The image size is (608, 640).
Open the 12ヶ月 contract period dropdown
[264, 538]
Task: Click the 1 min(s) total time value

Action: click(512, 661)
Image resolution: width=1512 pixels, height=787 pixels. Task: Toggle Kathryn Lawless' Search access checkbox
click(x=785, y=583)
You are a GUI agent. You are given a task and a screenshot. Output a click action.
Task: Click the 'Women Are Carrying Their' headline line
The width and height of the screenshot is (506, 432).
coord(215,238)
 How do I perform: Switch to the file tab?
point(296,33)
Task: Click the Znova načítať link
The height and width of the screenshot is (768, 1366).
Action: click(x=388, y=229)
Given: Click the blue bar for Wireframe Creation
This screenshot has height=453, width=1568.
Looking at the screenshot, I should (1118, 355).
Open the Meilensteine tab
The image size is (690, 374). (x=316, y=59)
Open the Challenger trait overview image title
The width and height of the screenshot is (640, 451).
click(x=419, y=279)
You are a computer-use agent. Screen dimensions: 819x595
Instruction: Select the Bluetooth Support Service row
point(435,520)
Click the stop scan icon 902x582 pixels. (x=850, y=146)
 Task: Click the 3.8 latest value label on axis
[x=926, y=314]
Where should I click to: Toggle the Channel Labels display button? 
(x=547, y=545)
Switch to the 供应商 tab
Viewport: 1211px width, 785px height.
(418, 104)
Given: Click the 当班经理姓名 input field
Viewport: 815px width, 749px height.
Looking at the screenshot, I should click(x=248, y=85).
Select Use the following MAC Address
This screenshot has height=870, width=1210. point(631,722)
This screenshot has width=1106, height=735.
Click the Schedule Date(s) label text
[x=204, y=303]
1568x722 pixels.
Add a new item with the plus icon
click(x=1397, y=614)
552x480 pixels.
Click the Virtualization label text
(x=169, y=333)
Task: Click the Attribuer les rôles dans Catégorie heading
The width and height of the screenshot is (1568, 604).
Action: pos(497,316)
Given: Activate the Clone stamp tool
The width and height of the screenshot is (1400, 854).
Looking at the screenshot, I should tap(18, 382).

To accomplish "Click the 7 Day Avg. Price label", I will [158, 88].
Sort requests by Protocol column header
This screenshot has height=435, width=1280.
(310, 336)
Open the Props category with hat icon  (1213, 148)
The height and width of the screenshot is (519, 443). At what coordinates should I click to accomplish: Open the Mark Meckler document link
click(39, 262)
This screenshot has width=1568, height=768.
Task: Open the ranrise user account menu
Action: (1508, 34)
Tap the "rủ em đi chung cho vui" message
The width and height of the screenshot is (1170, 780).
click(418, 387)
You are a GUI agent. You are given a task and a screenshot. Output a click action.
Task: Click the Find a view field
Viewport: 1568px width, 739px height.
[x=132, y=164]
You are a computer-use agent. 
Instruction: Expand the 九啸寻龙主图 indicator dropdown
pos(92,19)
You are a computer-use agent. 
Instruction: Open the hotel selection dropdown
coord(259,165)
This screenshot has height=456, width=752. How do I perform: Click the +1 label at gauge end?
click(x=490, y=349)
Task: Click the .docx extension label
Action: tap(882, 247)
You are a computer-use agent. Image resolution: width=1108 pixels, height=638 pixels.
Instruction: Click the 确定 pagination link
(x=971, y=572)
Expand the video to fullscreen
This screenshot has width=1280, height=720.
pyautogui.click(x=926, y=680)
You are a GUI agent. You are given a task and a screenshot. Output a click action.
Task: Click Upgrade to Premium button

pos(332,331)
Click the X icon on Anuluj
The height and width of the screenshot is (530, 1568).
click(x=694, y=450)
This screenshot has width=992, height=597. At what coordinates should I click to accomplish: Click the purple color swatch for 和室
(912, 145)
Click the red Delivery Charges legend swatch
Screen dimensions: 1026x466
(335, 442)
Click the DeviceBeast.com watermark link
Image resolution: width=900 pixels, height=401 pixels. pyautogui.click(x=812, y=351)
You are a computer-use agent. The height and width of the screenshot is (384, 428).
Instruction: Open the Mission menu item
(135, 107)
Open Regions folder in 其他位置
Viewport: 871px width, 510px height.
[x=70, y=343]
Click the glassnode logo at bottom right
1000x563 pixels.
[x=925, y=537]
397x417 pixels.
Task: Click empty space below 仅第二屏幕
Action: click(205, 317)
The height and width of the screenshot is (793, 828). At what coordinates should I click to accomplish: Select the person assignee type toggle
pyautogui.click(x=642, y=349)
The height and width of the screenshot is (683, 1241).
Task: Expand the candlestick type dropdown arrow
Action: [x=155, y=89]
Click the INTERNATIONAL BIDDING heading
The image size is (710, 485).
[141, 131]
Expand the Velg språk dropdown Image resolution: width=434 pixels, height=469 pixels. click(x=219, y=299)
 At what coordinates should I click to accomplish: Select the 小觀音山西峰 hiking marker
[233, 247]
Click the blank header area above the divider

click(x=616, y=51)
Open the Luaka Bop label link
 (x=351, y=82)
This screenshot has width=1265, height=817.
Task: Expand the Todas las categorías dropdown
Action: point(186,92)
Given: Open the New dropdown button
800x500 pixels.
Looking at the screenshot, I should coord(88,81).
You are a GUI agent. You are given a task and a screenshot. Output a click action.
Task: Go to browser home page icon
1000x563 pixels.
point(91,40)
□ □ □ □
_PROBLEM DESCRIPTION:_ Copy out each line from the listing that contains the string "computer".

_YOUR RESPONSE:_
You are a computer-use agent. Screen dimensions: 819x595
You are a computer-use agent. 
You are a computer-use agent. 
You are a computer-use agent. Image resolution: width=1108 pixels, height=638 pixels.
You are a computer-use agent. The height and width of the screenshot is (384, 428).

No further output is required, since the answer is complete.